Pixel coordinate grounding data
▼

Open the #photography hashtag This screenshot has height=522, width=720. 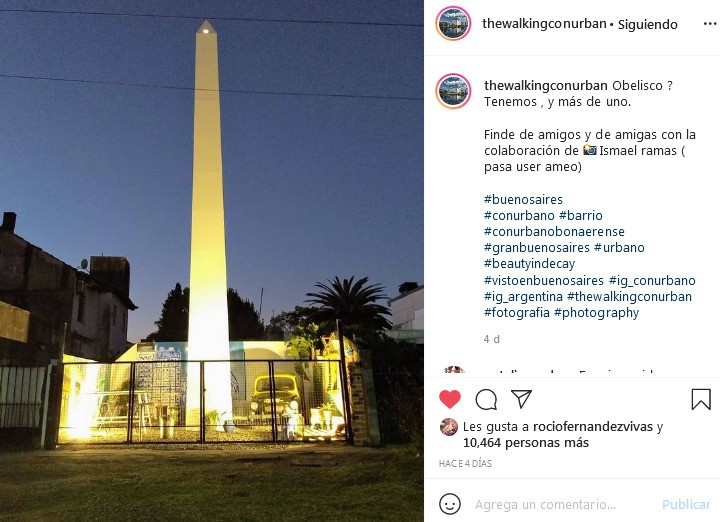596,313
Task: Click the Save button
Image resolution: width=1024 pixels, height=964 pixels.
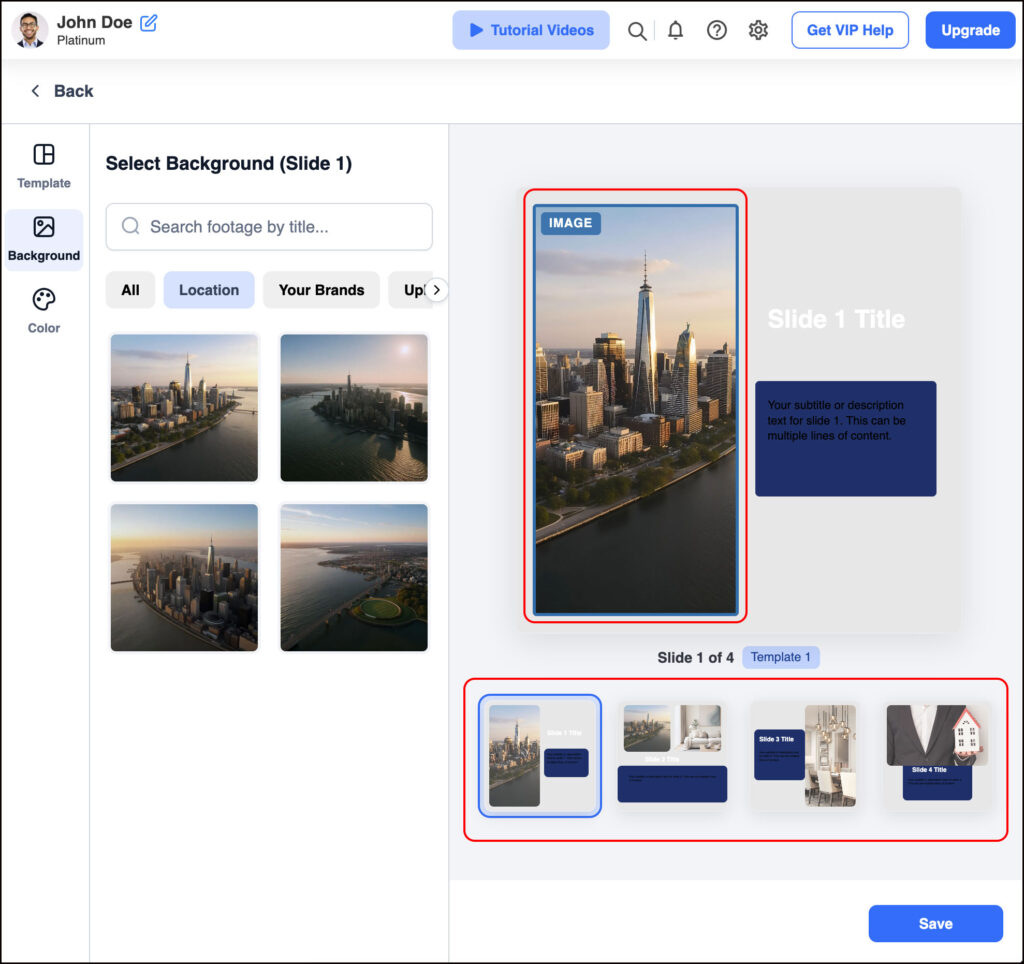Action: click(x=935, y=923)
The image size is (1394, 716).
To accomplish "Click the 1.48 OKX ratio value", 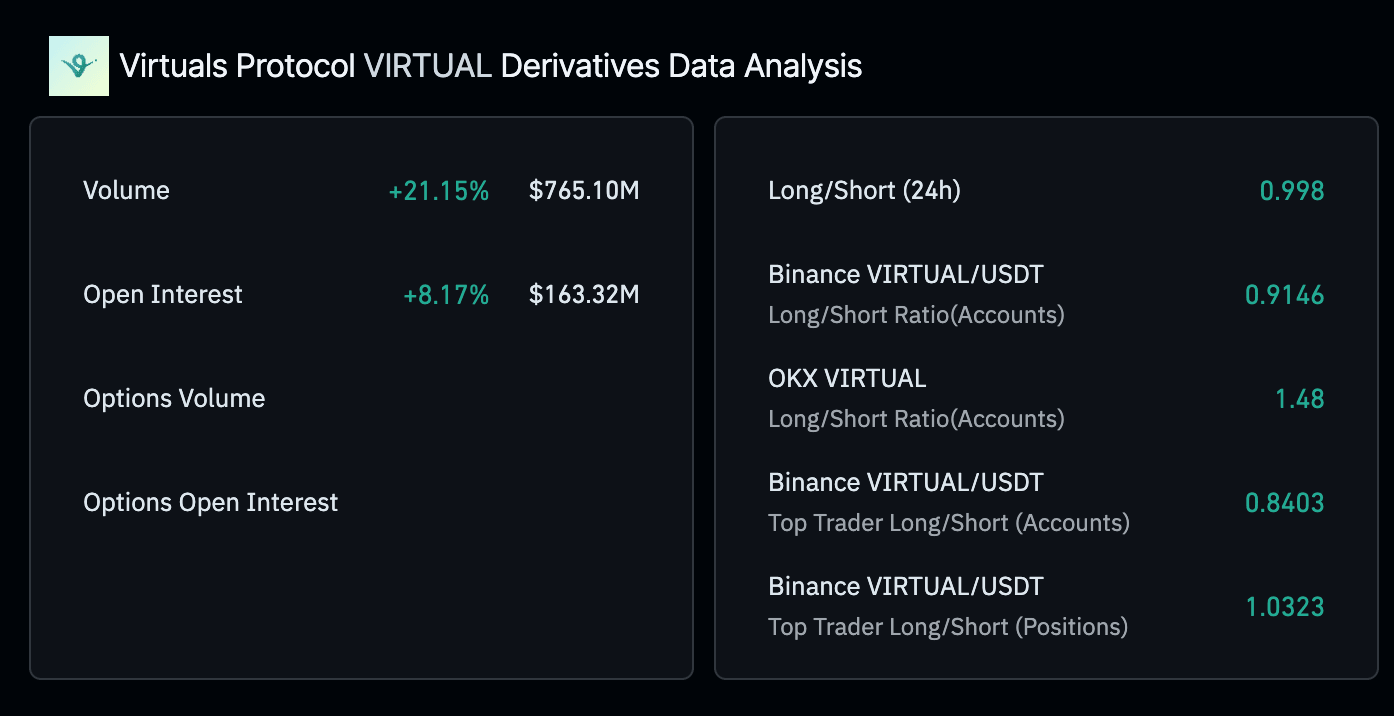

▲

Only exact duplicates of the lines from the one containing "The image size is (1394, 716)." through the final line of the entries, both included, are needed, with pictures left out.

The image size is (1394, 716).
To accomplish "Click the 1.48 OKX ratio value", 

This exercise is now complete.